A resposta a essa pergunta é clara para quem compreende a espiritualidade cristã: a Eucaristia. Era diante do altar que ele buscava forças diárias, como escreveu:
“Sem a presença constante de Nosso Senhor no Santíssimo Sacramento, eu jamais poderia perseverar.”
Foi canonizado pelo Papa Bento XVI em 11 de outubro de 2009, que o descreveu como “servo sofredor, leproso com os leprosos”. Seu exemplo interpela ainda hoje uma Igreja chamada a sair de si mesma para ir ao encontro dos marginalizados e excluídos, os “leprosos” de nosso tempo.
Uma Oração Contemporânea
São Damião de Veuster nos ensina que a verdadeira caridade cristã vai além da filantropia: é uma entrega total, radical e desinteressada. Ele nos convida a sair do conforto e buscar, no serviço aos mais pobres, a face viva de Cristo crucificado.
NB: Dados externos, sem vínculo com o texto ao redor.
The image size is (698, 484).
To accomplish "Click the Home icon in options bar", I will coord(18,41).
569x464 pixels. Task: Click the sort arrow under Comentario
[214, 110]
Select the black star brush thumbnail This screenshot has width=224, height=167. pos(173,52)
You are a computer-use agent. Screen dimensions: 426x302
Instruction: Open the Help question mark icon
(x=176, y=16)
“São Damião de Molokai, ajudai-me a ser presença amorosa de Cristo no mundo. Inspirai-me a ir ao encontro dos excluídos, a me doar sem medida, a servir sem esperar recompensa. Que eu encontre na Eucaristia a mesma força que vos sustentou. Rogai por nós!”
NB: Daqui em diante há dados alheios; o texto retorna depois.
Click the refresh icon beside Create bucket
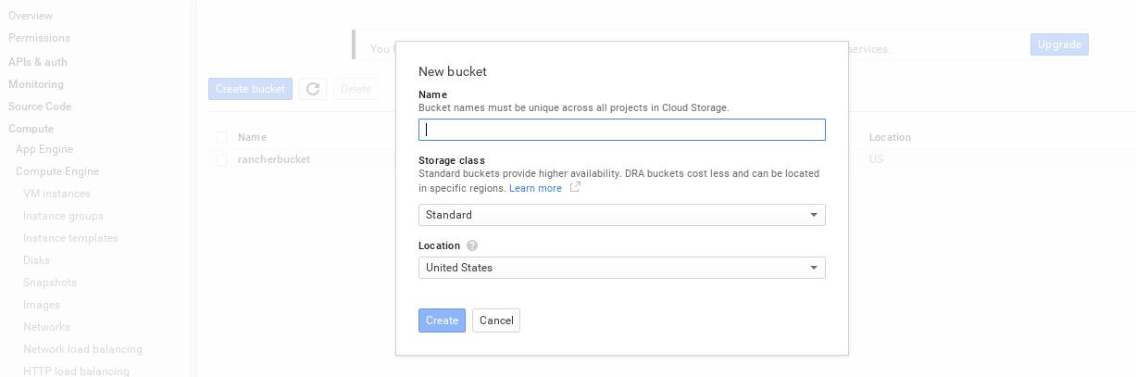This screenshot has height=377, width=1136. tap(313, 89)
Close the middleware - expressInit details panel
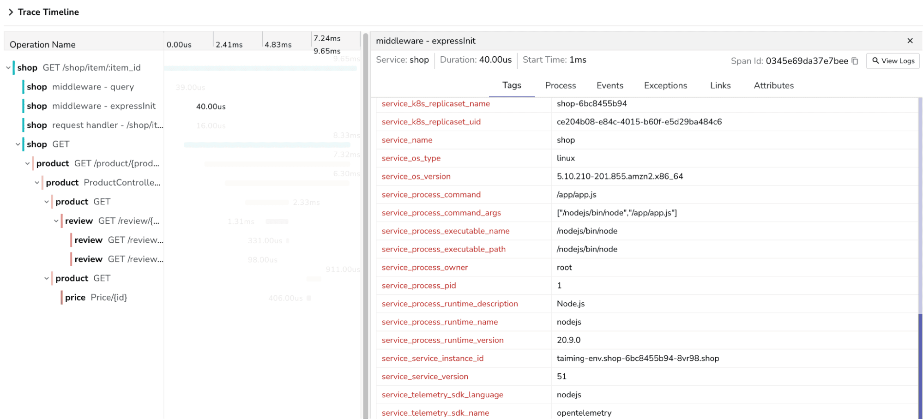The image size is (923, 419). [x=910, y=41]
Referências bibliográficas
- FARROW, Douglas. Saint Damien of Molokai: Apostle of the Exiled. Ignatius Press, 2000.
- CATHOLIC CHURCH. Homilia da Canonização de São Damião de Veuster. Bento XVI, 2009.
- VAN ACKER, Jan de Volder. Father Damien: The Hero of Molokai. St. Augustine’s Press, 2000.
- FAGGIOLI, Massimo. True Reform: Liturgy and Ecclesiology in Sacrosanctum Concilium. Liturgical Press, 2012.